# What is expected
Wherever a line of the listing holds the string "this", copy that line.
◇ ◇ ◇ ◇
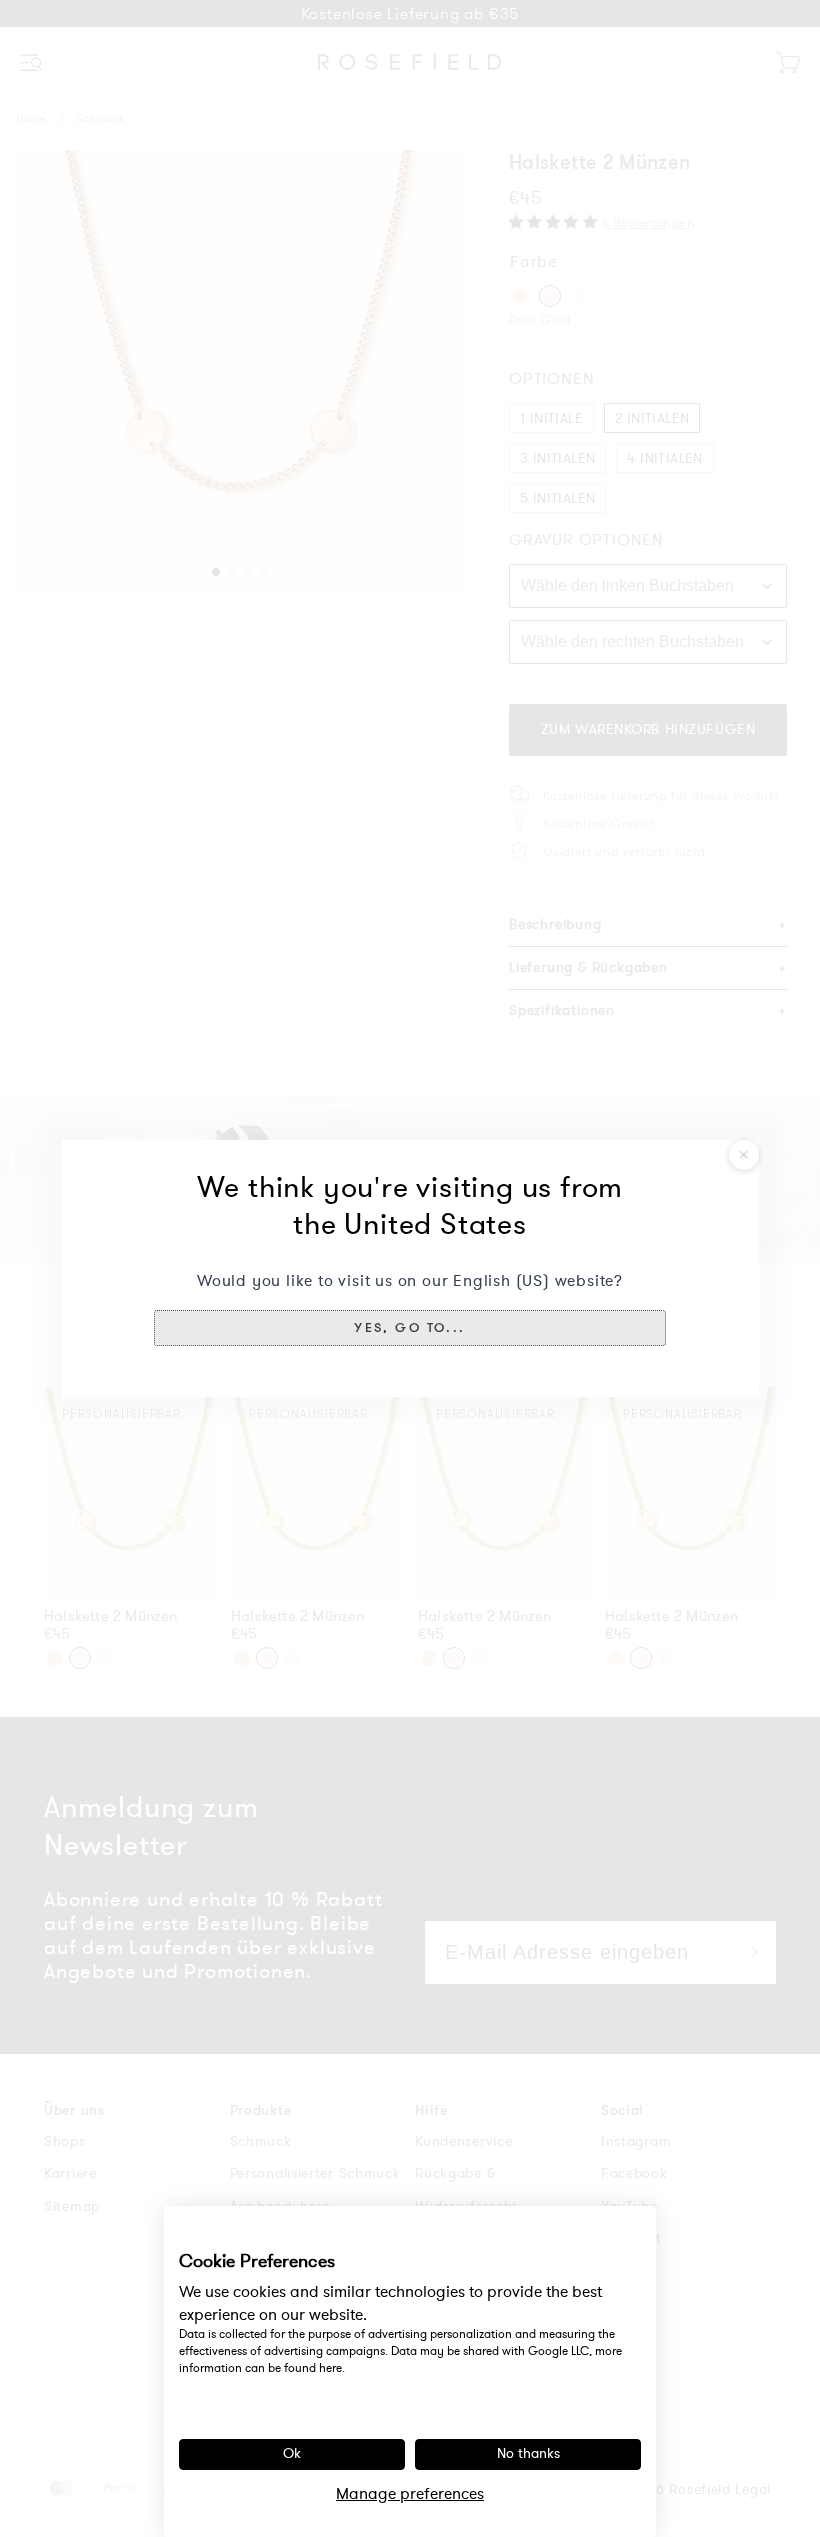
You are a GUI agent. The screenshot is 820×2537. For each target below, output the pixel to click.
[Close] (744, 1155)
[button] (410, 1328)
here (330, 2368)
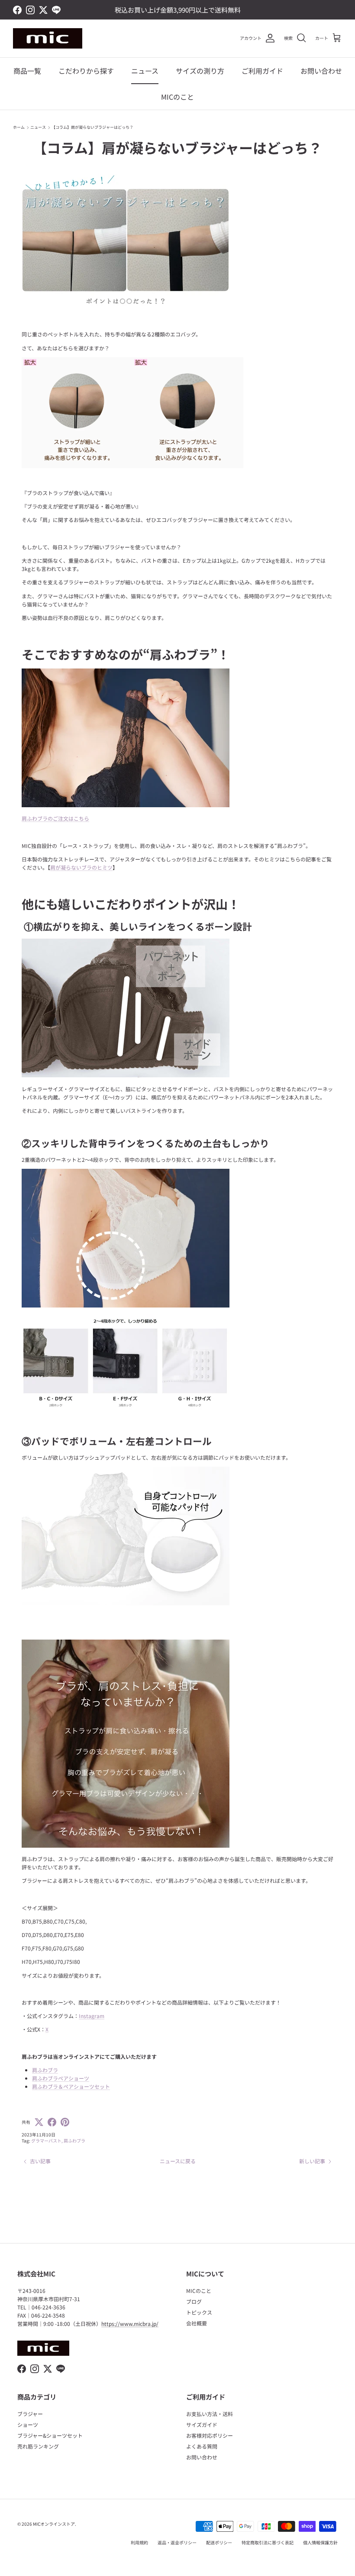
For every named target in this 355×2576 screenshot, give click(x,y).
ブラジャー (30, 2413)
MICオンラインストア (54, 2524)
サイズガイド (201, 2424)
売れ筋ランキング (38, 2446)
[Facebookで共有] (52, 2122)
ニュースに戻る (178, 2161)
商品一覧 (27, 70)
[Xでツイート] (39, 2122)
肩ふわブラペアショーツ (60, 2078)
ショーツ (27, 2424)
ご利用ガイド (262, 70)
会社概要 (196, 2323)
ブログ (194, 2301)
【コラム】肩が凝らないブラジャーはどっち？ (92, 127)
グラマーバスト (46, 2140)
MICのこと (177, 96)
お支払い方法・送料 (209, 2413)
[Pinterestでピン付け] (65, 2122)
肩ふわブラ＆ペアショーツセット (71, 2086)
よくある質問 (201, 2446)
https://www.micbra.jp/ (129, 2323)
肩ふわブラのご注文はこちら (55, 818)
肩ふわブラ (45, 2070)
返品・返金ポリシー (177, 2542)
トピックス (199, 2312)
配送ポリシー (219, 2542)
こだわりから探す (86, 70)
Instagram (91, 2015)
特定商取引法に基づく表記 (268, 2542)
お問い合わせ (321, 70)
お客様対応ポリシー (209, 2435)
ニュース (144, 70)
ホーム (19, 127)
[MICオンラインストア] (47, 38)
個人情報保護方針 (320, 2542)
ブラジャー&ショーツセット (50, 2435)
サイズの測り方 (200, 70)
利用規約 (139, 2542)
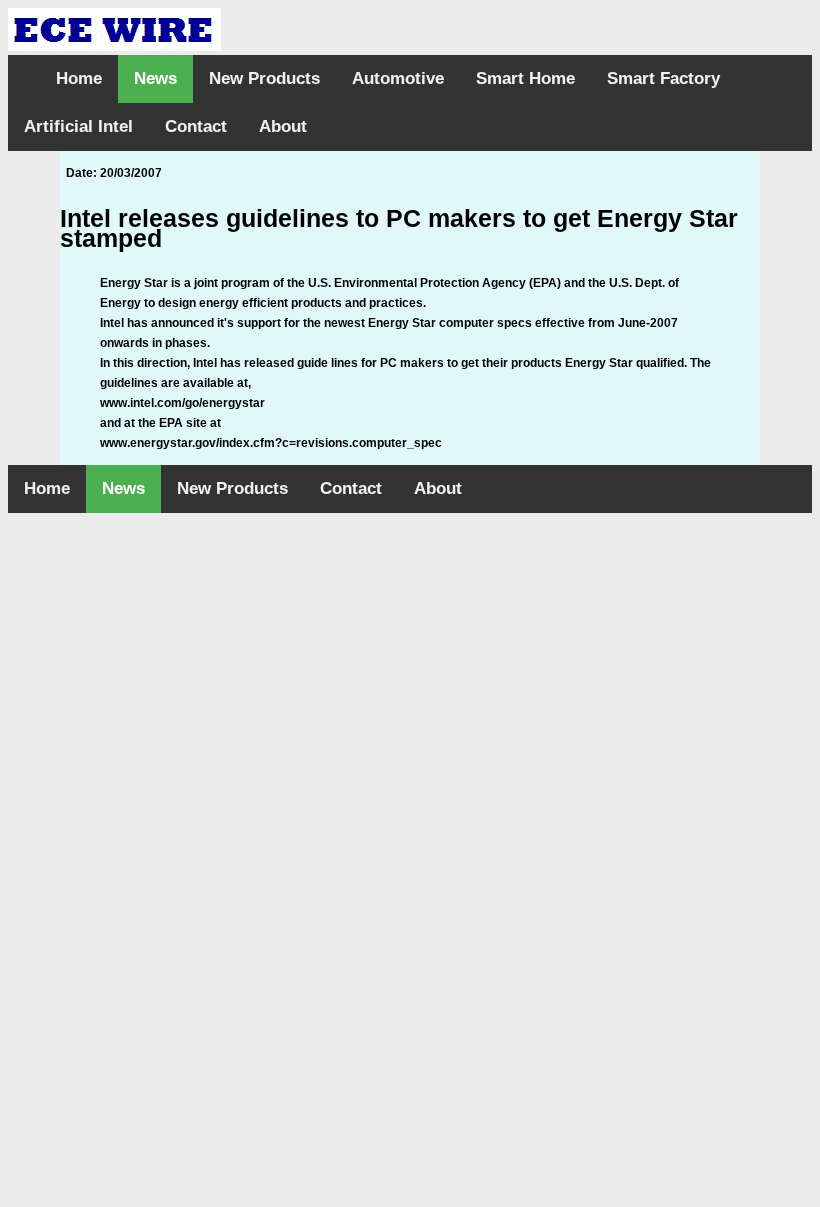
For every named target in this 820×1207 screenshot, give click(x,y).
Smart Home (525, 78)
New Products (264, 78)
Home (79, 78)
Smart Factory (663, 78)
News (155, 78)
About (283, 126)
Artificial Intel (78, 126)
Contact (196, 126)
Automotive (398, 78)
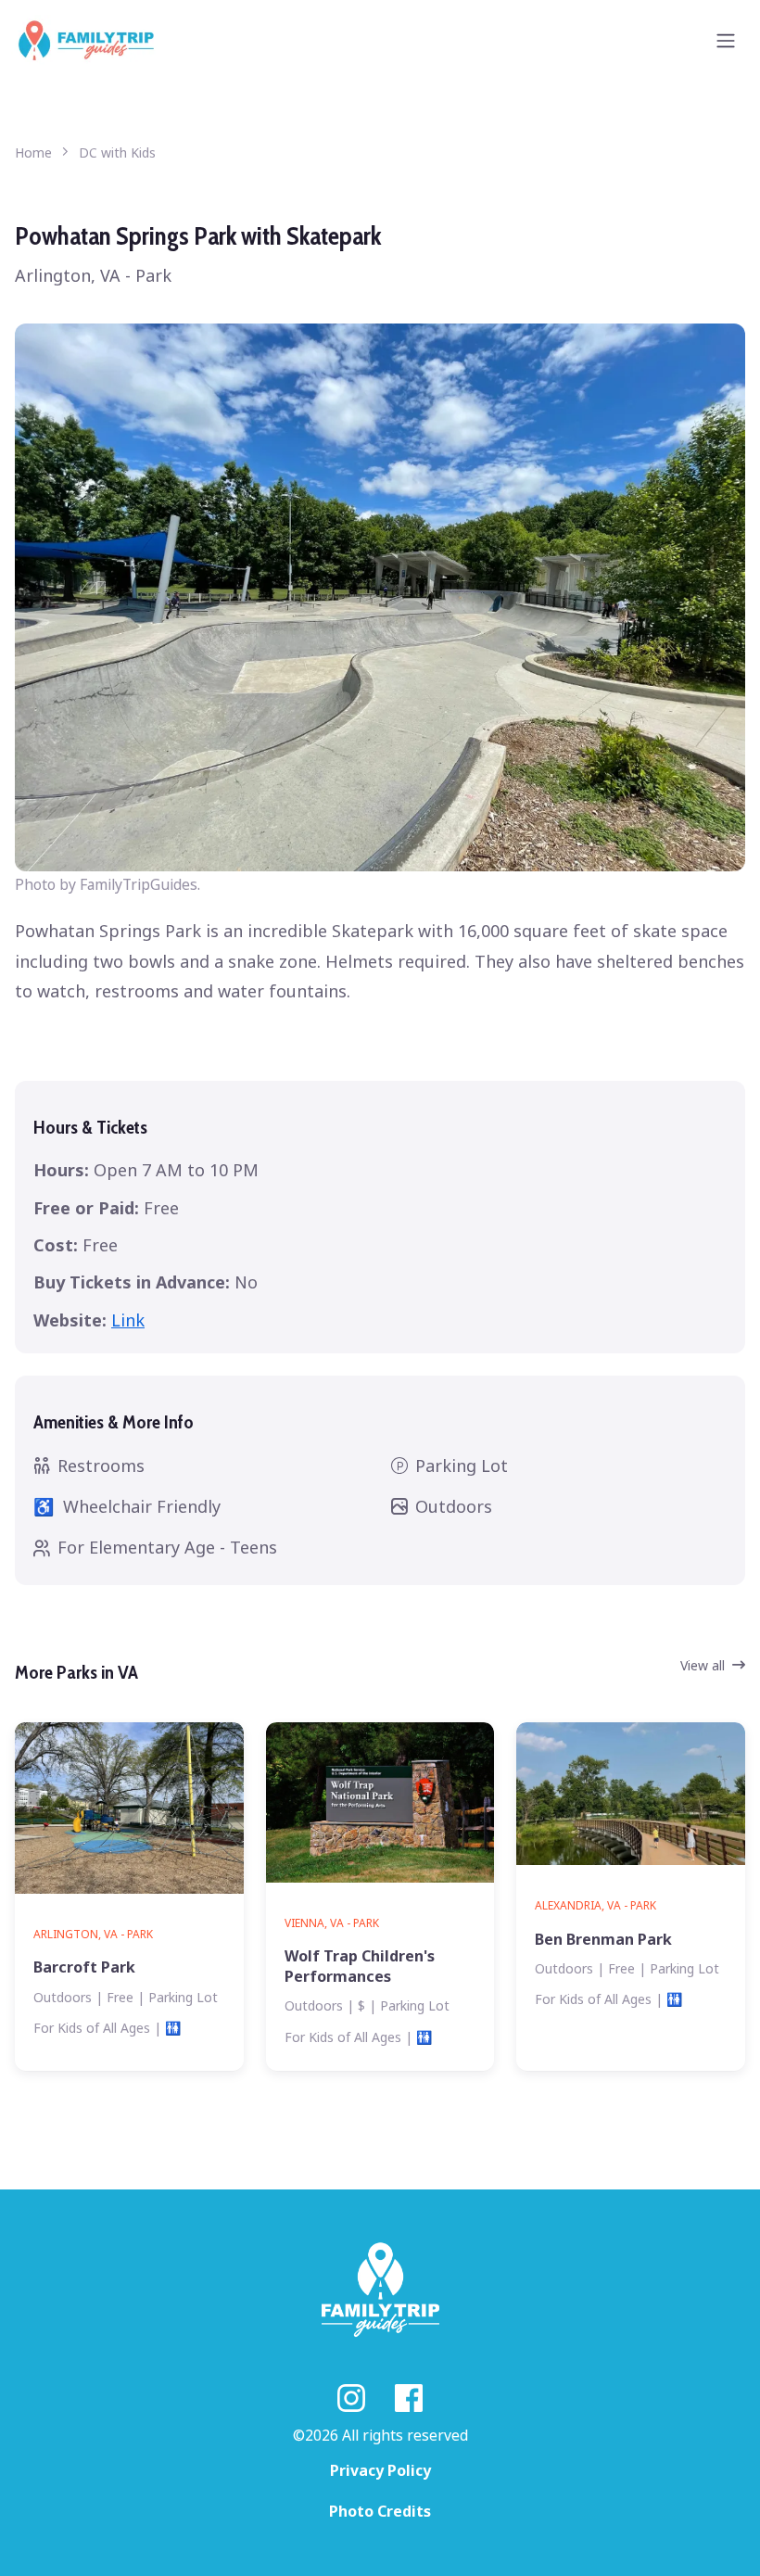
◇ ◇ ◇ ◇
# Solved exercise
For every named target in this 355×2576 screenshot, give click(x,y).
For every named target in this 820×1207 screenshot, give click(x,y).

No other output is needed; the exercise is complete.